We’re an AI-driven platform that enables end-to-end intelligent regulatory intelligence and monitoring.

Because regulations are a moving target, it’s often challenging to stay ahead of the curve.

Our advanced AI technology immediately alerts you to any anticipated update to a regulation anywhere in the world. It’s not only in the US. Regulations vary from one country to another: different European countries have their own regulations and it’s the same for Asia.

When you want to launch a product in multiple countries, you need to be aware of how your formulation – and also your label – will be impacted or is compliant.

Most of our clients say they spend between 30% to 60% of their time trying to understand which regulations are applicable and making sure they’ve not missed anything. And they usually rely on Google, good sense or connections; and answers that come back on email or in SharePoint or Excel. This puts you at high risk of missing something important. And of course, if you miss something, then you are at risk of non-compliance, which means a risk of losing a shipment, having a product recall or worse, a lawsuit.

And by the time you’ve monitored how the regulations impact your product, another change might have happened.

The technology we’ve developed helps companies do this work with less effort by monitoring countries and product categories at the same time. We also leverage the ‘crowdsourced’ knowledge of our expert network to understand the impact, the level of risk, what to do to become or stay compliant and so forth.

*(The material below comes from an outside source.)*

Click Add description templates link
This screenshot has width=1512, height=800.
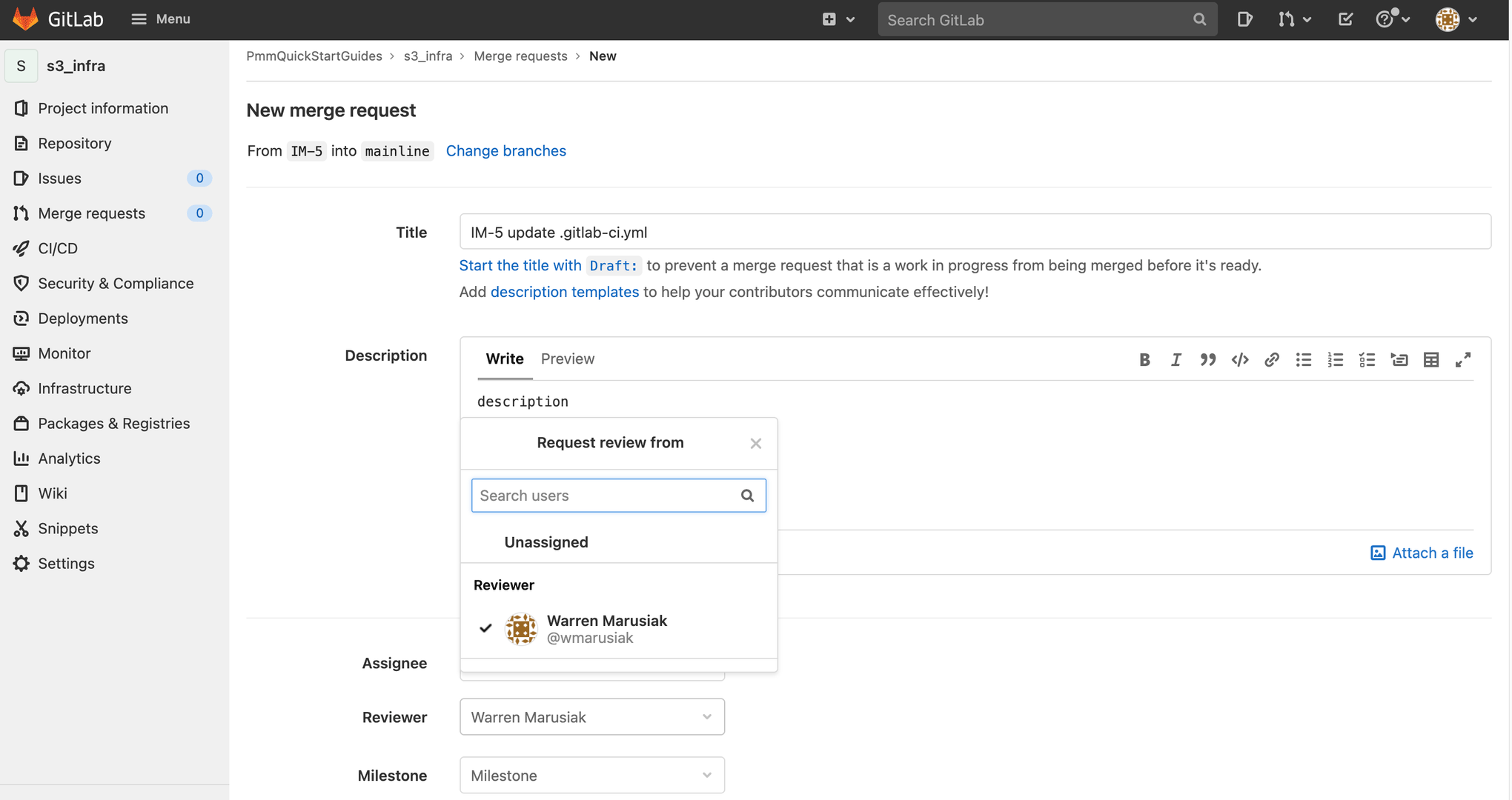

We work with companies of all sizes – from large food manufacturers to smaller ingredient producers – to find a harmonized formulation or label that would work for several countries or across several states.

If you’re aware of the changes in advance, you can preempt them – and it can become a competitive advantage. We send notifications when a regulation that matches your interest changes or is likely to change. We also send you an outline on what has changed about the law and how it impacts you; and will even provide advisory on steps to take to address a potential lapse in product compliance.